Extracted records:

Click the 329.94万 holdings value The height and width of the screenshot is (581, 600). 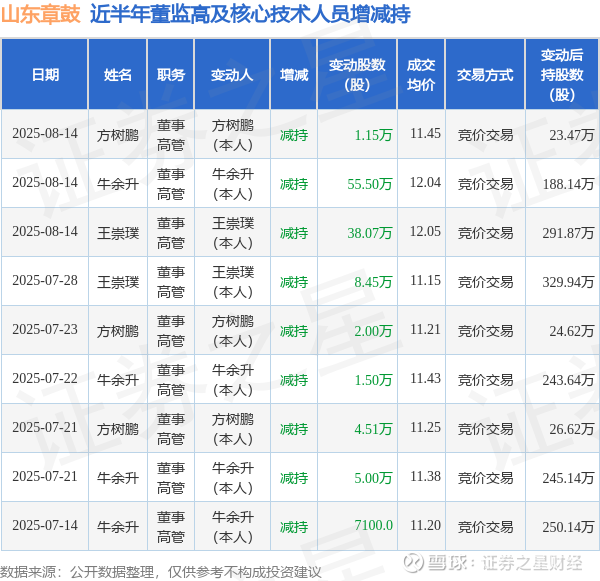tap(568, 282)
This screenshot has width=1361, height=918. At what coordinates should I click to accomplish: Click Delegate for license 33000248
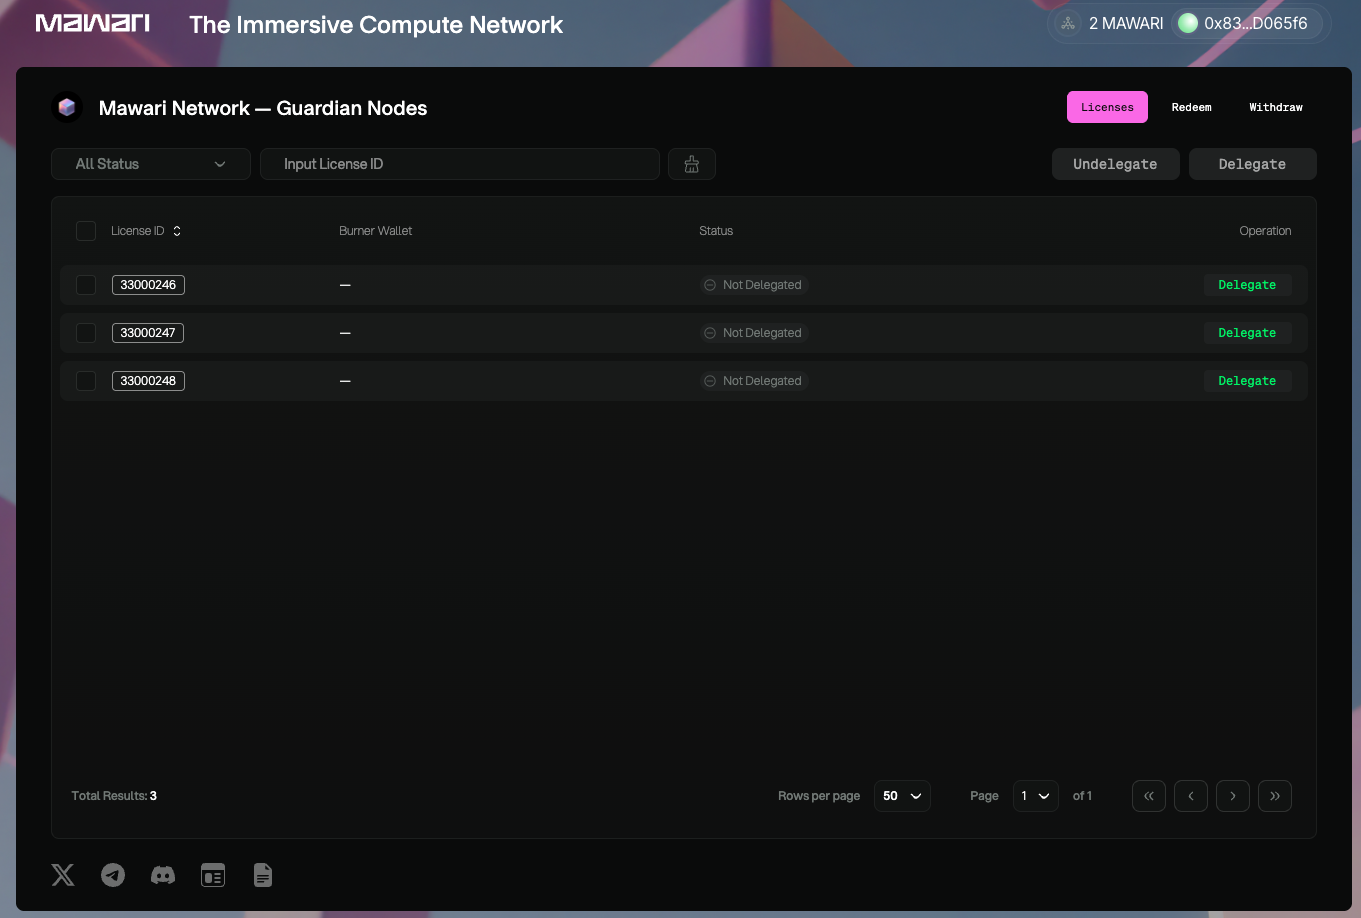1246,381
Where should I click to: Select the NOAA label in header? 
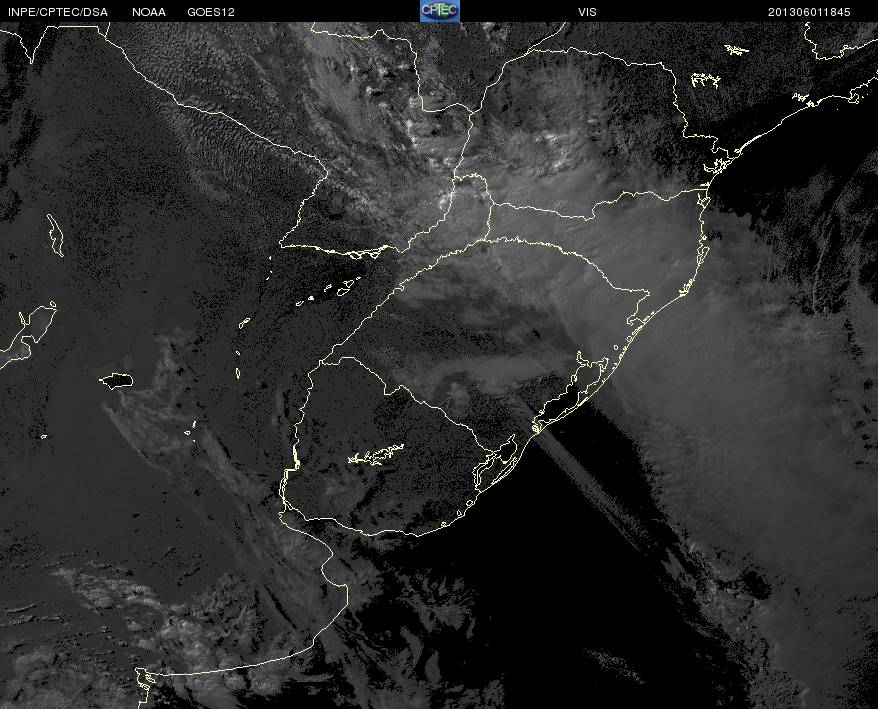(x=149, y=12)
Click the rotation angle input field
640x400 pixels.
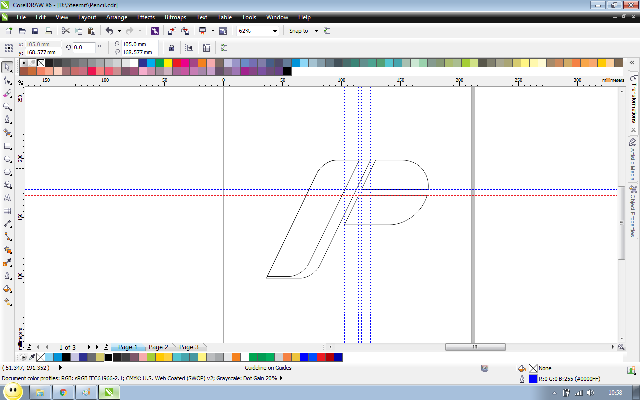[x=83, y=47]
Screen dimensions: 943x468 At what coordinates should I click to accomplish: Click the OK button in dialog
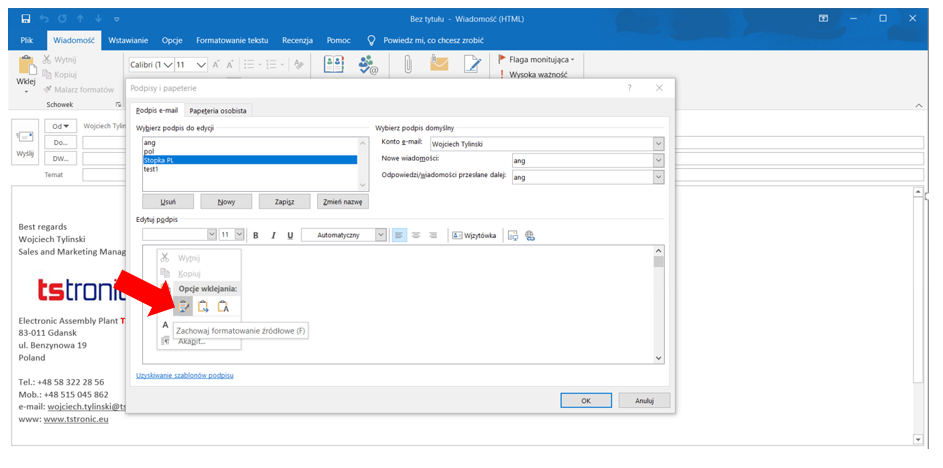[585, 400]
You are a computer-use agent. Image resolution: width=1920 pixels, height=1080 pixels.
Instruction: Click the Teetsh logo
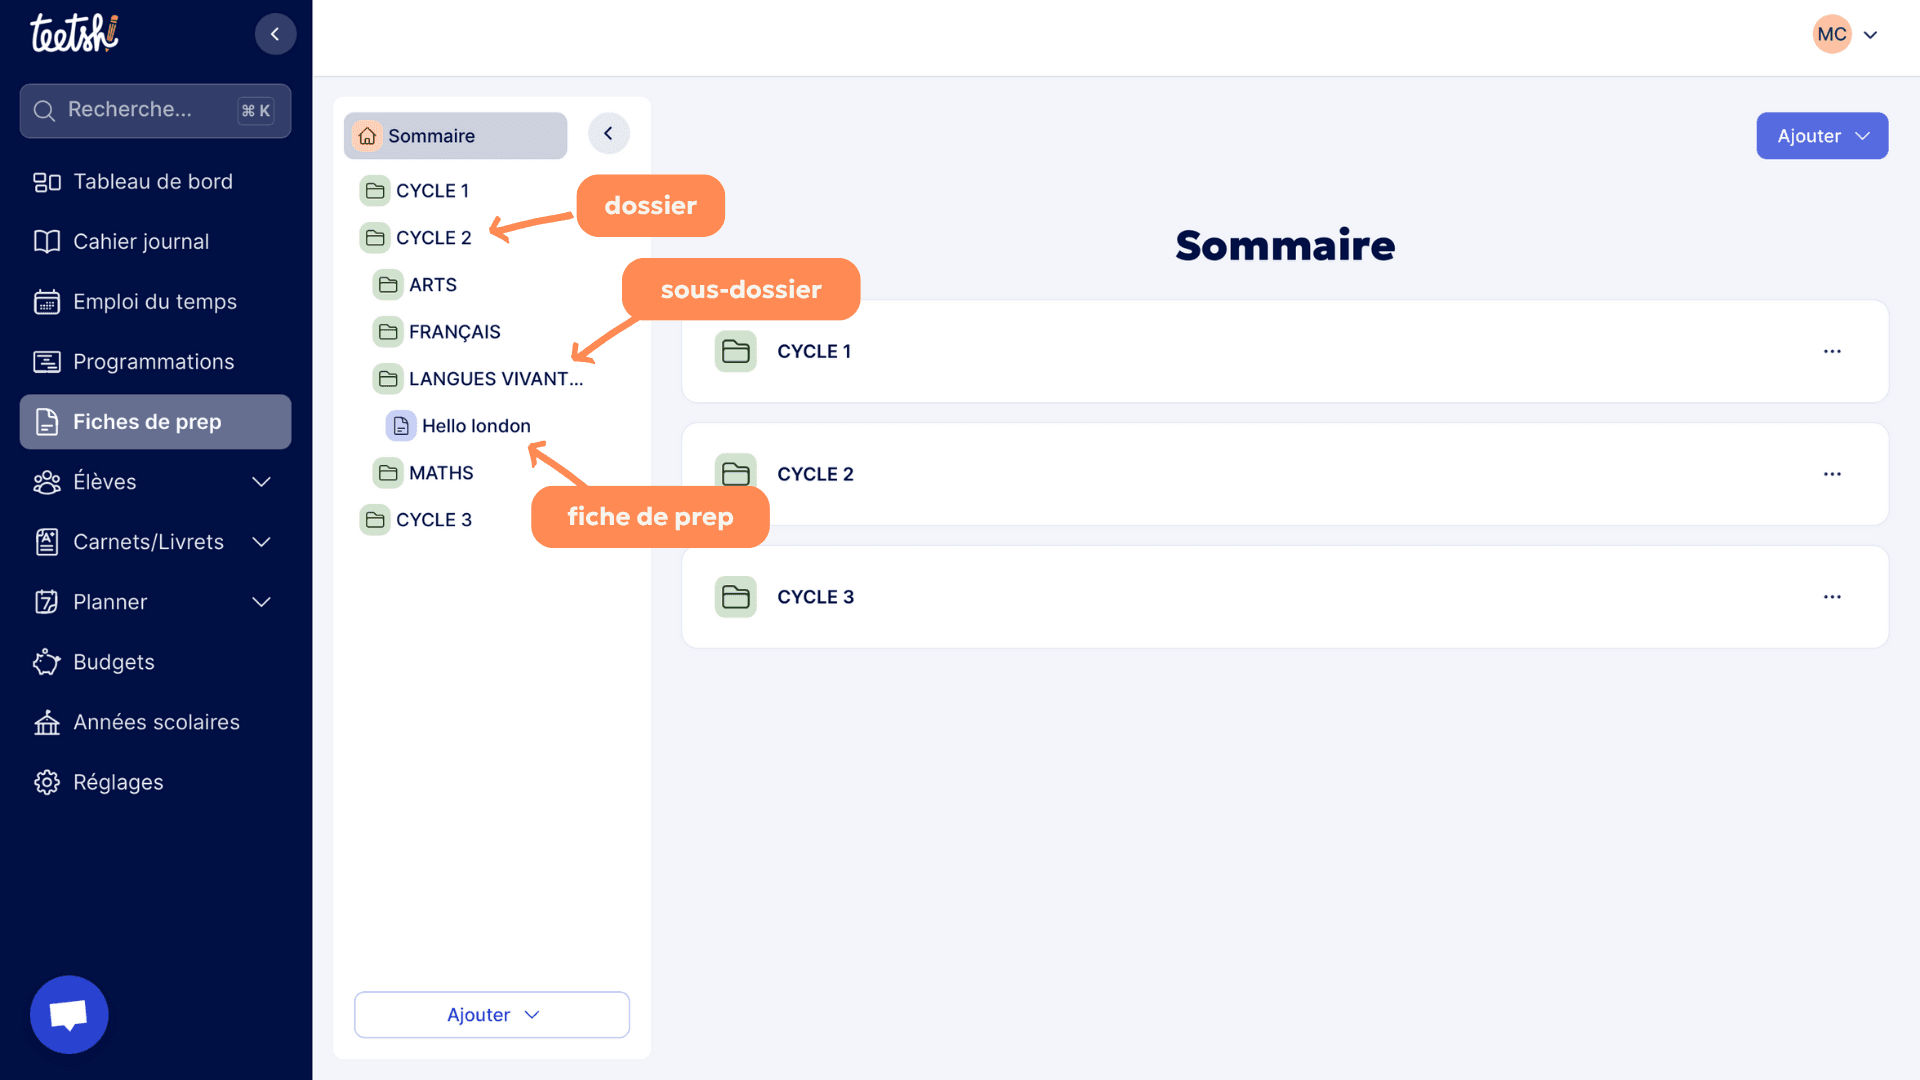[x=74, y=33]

## Problem to work on
Reproduce nothing but the lines that run from the line containing "Screen dimensions: 943x468" through the last line of the records, inclusive. Omit the pictures.

## Output for this exercise
Screen dimensions: 943x468 At what coordinates should I click to accomplish: Click the OK button in dialog
[585, 400]
You are a computer-use agent. Image resolution: width=1920 pixels, height=1080 pixels.
Instruction: Click the Teetsh logo
[x=74, y=33]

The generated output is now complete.